The biomechanics and physiology of sport sub-commission performs scientific analyses in different sports to help improve athletes’ techniques and movements. Through this study, biomechanicists and exercise physiologists have produced programs to help minimize accidents and improve training methods.
The sports medicine and orthopaedics sub-commission has been responsible for studying medical problems in the various sports, and also works in close cooperation with the doping and biochemistry of sport sub-commission. It also ensures that gender verification tests at the Olympic Games are conducted correctly.
The coordination with the NOCs sub-commission was created to establish better cooperation between the IOC Medical Commission and the National Olympic Committees. It is supported by Olympic Solidarity, and is responsible for coordinating sports medicine courses among the NOCs.
In the early 1980s the Medical Commission began work alongside the International Olympic Association for Research in Sports Medicine Research (AOIRMS), with the aim of developing scientific research in the sports medicine field and promoting the implementation of its projects, as well as international cooperation in sports medicine. The Association met for the first time in Lausanne on 8 December 1982, chaired by IOC President Juan Antonio Samaranch.
In the late 1980s and early 1990s the IOC Medical Commission began organizing sports medicine conferences, including the IOC World Congress on Sports Sciences, and eventually began to publish the Encyclopaedia of Sports Medicine, which has now had 19 different volumes published (through 2018), along with a series of handbooks on sports science and medicine, all published in concert with the International Federation of Sports Medicine.
It is apparent that since its inception in 1962 the IOC Medical Commission has greatly expanded, and during the term of IOC President Thomas Bach, its name was changed to the IOC Medical and Scientific Commission.
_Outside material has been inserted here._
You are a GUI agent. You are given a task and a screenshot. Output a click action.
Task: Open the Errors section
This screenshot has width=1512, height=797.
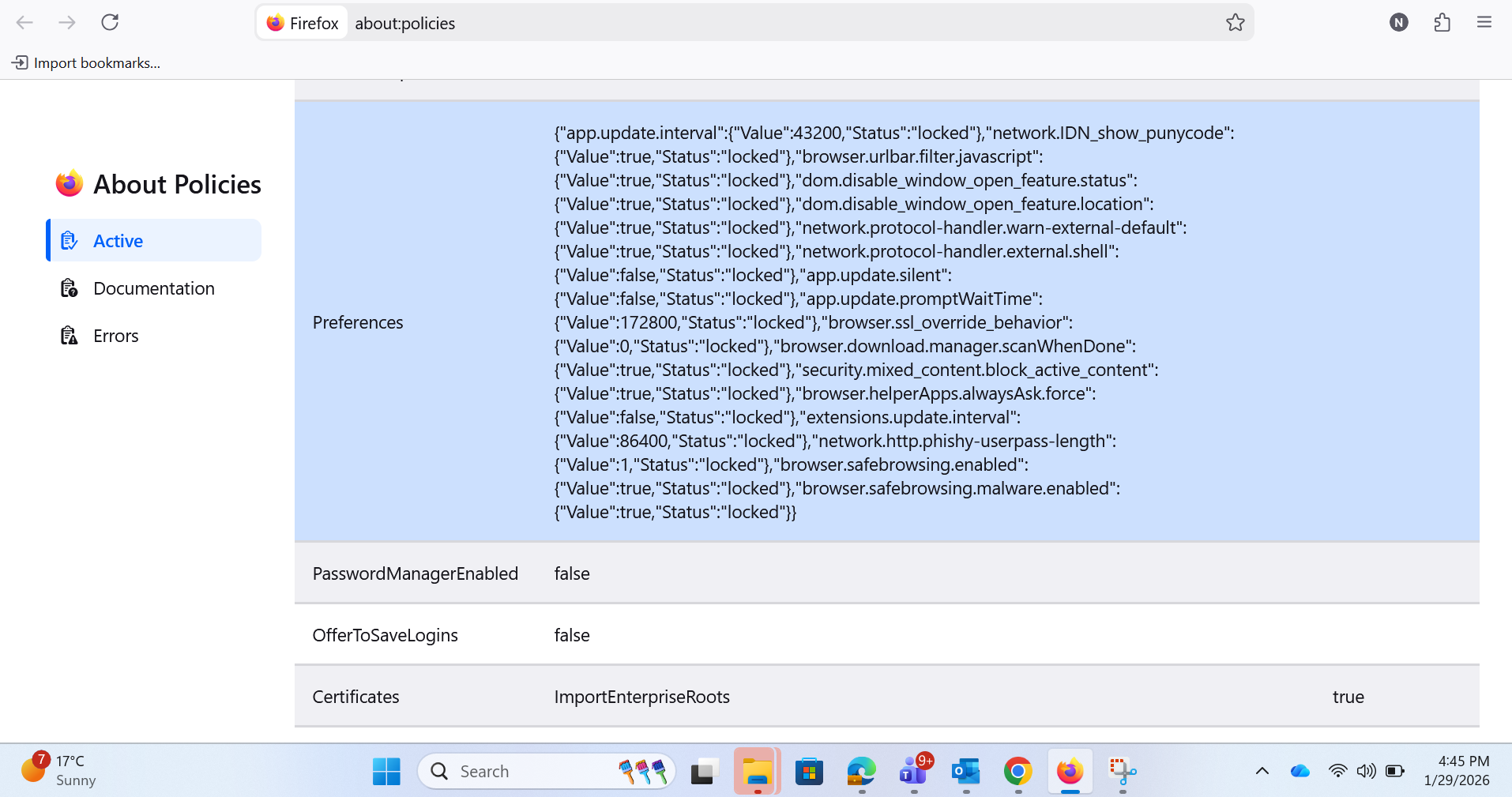coord(115,336)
While initially the IOC described the function of the Medical Commission to be the fight against doping, after the formation of the World Anti-Doping Agency (WADA) in November 1999, specific work on doping and doping penalties was ceded to WADA by the Medical Commission. The Medical and Scientific Commission now notes that its mission is to provide a guiding reference for all other sports organizations on matters relating to the protection of the health of athletes. It describes this mission in further detail as:
Supervising the provision of health care and doping control services during the Olympic and Youth Olympic Games; Delivering evidence-based education to athletes and their entourage; Developing and promoting the adoption of ethical standards in sports science and medicine; Exploring the potential of new technologies to optimize athletes’ health, and preventing their potentially damaging effects; and Promotion of health and physical activity for the whole population
The goals of the commission are listed as follows:
Provision of excellent healthcare and doping control at Games to athletes and their entourage; Better informed and educated athletes and entourage leading to effective prevention of injury and illness, better health care and faster recovery; Good medical practice to the highest ethical standards by individuals and organisations responsible for athletes’ health.
The current members (March 2019) of the IOC Medical and Scientific Commission are Chairman Prof. Uğur Erdener, Vice-Chairman Dr. Robin E. Mitchell, Béatrice Allen, René Fasel, Cheri Blauwet, Fiona Bull, Jörg Debatin, Vidya Mohamed-Ali, Prof. Yannis P. Pitsiladis, and Patrick Singleton.